MapReduce自己编写Wordcount程序

1、准备数据文件,并且上传到HDFS上,路径/input/wordcount.txt

wordcount.txt

Hello Hadoop
Hello BigData
Hello Spark
Hello Flume
Hello Kafka

 

2、编写Wordcount代码

这里用户可以输入三个参数,分别为应用的名称、数据文件的路径、结果的输出路径

package ls.wordcount;

import org.apache.hadoop.conf.Configuration;
import org.apache.hadoop.fs.Path;
import org.apache.hadoop.io.IntWritable;
import org.apache.hadoop.io.Text;
import org.apache.hadoop.mapreduce.Job;
import org.apache.hadoop.mapreduce.Mapper;
import org.apache.hadoop.mapreduce.Reducer;
import org.apache.hadoop.mapreduce.lib.input.FileInputFormat;
import org.apache.hadoop.mapreduce.lib.input.NLineInputFormat;
import org.apache.hadoop.mapreduce.lib.output.FileOutputFormat;

import java.io.IOException;
import java.util.StringTokenizer;

public class WordCount {
	
	public static class TokenizerMapper extends  Mapper<Object, Text, Text, IntWritable> {

		private final static IntWritable one = new IntWritable(1);
		private Text word = new Text();
		
		public void map(Object key, Text value, Context context)

数据行:
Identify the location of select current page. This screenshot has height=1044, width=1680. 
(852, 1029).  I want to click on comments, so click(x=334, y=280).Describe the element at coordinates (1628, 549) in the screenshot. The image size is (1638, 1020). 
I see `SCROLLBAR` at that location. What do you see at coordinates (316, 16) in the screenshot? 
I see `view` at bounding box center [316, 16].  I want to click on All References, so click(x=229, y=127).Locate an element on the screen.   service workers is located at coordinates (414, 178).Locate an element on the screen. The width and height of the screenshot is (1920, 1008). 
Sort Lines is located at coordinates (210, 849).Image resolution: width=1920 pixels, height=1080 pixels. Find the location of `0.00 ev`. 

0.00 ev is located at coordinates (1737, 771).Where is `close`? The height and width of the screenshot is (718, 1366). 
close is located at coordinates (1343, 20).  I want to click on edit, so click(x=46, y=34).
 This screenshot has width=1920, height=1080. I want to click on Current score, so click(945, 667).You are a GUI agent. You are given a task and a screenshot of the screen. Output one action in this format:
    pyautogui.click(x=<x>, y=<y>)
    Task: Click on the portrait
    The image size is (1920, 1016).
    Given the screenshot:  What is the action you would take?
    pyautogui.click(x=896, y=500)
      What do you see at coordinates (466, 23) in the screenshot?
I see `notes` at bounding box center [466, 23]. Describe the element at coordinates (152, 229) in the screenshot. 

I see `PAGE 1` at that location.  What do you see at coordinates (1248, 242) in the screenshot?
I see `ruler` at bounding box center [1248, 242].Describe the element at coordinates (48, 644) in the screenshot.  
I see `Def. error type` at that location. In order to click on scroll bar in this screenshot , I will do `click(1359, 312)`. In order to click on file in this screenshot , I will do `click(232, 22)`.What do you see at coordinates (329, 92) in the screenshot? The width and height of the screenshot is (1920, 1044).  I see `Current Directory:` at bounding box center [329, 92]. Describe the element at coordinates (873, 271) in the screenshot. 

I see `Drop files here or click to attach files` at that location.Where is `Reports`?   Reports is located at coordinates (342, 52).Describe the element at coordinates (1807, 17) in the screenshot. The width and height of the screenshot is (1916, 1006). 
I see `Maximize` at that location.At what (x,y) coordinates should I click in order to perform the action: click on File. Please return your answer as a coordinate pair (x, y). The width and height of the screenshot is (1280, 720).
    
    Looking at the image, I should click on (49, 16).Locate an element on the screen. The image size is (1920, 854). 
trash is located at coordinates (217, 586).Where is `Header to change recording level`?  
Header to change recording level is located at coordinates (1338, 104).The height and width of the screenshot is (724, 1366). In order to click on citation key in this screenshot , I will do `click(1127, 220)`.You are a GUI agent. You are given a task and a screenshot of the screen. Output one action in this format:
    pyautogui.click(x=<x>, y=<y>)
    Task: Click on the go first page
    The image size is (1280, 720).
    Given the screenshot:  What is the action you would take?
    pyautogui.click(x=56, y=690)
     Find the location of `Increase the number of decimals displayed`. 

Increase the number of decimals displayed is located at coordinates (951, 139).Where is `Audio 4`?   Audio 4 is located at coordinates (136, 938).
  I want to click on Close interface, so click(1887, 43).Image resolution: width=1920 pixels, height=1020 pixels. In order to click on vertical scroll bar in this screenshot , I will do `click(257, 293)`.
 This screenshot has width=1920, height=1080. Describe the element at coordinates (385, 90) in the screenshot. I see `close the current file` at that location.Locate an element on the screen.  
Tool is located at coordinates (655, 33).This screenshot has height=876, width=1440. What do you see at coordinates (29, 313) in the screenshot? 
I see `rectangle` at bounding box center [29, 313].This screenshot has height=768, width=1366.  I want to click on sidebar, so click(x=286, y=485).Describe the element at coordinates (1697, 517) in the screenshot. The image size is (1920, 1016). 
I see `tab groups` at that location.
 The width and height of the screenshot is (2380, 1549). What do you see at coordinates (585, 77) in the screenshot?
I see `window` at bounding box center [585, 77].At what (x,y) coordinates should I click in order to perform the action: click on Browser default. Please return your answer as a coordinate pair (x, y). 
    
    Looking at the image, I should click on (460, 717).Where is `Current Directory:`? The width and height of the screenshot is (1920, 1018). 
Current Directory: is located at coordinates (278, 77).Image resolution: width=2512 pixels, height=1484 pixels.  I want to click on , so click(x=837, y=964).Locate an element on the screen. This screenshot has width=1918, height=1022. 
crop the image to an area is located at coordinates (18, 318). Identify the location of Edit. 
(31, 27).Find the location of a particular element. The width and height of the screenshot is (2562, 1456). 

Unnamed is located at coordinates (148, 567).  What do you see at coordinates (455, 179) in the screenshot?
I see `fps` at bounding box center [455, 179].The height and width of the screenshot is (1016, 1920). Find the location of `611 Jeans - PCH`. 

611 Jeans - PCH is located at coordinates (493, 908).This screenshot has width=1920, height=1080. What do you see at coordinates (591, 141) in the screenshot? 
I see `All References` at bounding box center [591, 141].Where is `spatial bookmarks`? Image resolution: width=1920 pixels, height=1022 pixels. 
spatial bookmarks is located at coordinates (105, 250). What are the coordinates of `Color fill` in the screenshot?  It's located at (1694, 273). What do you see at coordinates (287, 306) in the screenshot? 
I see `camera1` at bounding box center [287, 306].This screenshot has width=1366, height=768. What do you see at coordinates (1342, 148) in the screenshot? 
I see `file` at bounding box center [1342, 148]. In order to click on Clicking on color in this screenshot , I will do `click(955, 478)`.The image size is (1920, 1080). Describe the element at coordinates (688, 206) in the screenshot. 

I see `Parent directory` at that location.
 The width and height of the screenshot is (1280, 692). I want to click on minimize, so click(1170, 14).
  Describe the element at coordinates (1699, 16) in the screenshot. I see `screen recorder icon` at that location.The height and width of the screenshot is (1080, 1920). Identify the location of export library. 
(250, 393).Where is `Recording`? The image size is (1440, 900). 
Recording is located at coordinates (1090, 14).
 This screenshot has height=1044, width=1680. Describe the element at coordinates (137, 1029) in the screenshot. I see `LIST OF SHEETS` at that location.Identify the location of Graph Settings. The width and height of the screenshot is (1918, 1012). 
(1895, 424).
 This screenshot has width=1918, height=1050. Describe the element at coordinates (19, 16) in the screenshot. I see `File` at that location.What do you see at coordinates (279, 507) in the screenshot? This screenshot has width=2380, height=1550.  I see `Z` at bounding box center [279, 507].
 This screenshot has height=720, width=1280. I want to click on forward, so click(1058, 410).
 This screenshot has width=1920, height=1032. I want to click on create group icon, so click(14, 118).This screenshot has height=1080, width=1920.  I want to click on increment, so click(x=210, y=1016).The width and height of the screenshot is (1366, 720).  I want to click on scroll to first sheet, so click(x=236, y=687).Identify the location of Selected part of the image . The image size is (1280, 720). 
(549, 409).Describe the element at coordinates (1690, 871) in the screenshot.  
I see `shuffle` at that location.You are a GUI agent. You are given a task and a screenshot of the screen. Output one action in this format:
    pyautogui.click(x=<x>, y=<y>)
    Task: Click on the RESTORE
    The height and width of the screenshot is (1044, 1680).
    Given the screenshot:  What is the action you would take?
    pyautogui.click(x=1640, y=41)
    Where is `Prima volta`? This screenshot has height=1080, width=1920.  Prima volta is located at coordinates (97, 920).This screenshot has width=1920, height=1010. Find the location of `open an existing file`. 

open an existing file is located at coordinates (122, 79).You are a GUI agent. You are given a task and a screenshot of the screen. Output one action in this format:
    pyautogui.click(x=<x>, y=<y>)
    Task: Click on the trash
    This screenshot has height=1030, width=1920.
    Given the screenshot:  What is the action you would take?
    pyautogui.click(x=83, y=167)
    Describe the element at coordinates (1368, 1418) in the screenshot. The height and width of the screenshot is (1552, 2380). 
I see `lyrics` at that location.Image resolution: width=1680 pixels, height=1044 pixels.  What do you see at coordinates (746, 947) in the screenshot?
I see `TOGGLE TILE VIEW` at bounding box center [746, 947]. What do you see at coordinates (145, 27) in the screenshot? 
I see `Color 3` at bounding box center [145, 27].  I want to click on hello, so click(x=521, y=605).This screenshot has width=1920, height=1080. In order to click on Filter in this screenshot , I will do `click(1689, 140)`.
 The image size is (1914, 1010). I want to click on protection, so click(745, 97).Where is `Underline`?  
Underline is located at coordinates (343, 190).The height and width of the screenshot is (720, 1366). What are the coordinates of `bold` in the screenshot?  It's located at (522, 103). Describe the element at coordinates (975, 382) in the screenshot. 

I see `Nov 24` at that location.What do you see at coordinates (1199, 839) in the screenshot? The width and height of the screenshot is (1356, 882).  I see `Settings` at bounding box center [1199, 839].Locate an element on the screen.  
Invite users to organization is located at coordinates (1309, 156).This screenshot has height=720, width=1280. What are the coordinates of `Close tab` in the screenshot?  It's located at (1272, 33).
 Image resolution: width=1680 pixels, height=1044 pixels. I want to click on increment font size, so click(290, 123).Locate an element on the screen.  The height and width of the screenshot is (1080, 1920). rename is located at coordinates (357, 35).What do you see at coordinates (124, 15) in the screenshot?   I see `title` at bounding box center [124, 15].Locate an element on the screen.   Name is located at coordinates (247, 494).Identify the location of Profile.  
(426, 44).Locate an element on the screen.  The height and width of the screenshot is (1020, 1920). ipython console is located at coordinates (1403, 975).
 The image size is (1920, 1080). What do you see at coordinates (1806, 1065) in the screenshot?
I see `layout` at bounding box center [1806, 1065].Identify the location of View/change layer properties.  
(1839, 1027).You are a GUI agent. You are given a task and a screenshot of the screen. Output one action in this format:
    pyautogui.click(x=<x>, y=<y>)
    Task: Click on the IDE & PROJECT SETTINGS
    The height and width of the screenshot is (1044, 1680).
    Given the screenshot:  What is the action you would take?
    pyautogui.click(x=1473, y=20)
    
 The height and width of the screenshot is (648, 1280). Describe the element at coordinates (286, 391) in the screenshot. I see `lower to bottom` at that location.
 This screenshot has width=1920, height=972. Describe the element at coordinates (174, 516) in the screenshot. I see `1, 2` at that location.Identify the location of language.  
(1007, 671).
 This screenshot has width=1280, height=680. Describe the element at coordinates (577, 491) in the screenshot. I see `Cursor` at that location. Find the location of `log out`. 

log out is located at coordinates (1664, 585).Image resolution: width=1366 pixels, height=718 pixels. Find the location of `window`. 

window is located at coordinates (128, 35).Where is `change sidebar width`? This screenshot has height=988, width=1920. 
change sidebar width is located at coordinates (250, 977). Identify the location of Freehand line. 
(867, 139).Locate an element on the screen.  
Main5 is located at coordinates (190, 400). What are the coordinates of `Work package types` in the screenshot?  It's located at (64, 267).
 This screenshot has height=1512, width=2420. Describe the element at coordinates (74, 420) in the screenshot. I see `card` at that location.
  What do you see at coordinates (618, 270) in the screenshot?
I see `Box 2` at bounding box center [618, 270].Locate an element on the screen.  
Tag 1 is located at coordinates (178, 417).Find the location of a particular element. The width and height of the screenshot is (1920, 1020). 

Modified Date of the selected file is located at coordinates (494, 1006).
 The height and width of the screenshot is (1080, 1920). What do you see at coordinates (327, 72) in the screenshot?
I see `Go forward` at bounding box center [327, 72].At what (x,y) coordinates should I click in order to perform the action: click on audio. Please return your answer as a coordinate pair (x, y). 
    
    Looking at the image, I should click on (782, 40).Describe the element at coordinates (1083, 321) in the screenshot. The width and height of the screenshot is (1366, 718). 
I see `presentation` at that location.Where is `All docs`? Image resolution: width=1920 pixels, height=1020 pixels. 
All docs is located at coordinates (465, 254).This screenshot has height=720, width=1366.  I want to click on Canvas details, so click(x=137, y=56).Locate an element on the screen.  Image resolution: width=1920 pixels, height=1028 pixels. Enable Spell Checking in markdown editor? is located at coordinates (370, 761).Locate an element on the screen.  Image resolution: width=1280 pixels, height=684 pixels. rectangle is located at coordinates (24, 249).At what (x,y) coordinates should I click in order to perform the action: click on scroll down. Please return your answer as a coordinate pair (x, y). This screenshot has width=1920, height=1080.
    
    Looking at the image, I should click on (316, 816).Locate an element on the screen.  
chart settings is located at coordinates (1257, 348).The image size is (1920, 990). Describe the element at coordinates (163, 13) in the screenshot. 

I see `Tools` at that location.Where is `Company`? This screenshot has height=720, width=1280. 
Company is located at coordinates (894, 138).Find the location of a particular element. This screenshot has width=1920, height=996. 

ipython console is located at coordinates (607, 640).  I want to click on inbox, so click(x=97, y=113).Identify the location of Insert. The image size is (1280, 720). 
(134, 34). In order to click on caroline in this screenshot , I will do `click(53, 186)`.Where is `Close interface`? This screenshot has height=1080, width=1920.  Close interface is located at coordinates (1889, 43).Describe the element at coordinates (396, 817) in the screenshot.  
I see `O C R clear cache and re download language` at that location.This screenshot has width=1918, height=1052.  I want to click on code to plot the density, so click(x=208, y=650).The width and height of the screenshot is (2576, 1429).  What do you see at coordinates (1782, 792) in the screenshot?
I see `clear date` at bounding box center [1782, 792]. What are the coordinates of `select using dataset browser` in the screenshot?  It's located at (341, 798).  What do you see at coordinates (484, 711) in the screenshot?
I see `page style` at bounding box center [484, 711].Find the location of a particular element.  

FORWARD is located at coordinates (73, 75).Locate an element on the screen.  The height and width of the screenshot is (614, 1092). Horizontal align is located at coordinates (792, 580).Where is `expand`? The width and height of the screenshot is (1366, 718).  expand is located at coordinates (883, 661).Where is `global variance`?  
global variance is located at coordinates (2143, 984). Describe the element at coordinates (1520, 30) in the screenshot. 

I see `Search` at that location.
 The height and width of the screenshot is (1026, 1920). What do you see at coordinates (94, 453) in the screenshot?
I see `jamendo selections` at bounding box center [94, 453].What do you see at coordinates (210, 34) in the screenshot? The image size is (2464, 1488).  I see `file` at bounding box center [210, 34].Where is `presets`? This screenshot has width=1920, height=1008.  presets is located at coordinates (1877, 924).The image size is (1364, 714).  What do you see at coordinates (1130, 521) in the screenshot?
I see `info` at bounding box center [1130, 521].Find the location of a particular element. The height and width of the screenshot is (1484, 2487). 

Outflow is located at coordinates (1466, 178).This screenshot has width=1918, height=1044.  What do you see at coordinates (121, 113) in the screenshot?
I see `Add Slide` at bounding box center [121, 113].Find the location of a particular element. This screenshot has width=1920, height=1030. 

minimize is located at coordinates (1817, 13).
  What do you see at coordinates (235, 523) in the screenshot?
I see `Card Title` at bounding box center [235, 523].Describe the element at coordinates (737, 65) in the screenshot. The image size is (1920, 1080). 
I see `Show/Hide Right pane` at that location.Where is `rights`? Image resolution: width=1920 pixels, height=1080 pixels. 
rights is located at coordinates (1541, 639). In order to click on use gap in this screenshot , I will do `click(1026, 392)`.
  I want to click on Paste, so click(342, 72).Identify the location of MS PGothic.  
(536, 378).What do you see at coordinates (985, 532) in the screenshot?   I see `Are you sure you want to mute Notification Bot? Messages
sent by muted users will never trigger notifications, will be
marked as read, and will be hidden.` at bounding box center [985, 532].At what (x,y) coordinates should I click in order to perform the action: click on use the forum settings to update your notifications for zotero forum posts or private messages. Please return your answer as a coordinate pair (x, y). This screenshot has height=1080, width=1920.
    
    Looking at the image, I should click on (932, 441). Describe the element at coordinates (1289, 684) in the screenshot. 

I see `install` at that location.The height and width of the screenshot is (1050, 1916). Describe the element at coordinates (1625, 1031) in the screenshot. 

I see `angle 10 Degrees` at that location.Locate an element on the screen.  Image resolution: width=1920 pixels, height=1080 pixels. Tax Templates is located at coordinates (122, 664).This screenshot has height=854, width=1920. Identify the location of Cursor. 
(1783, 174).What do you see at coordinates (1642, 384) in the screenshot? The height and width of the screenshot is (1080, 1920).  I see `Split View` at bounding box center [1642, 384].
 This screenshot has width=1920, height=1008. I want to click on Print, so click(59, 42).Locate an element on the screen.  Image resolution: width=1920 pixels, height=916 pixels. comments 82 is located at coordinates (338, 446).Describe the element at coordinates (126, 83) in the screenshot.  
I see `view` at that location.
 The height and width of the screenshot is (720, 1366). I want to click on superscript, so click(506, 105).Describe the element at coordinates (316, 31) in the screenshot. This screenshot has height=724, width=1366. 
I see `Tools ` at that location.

**要做的事:** 照这篇 WordCount 教程的说法,数据文件要传到 HDFS 上的哪个路径?

**完成结果:** /input/wordcount.txt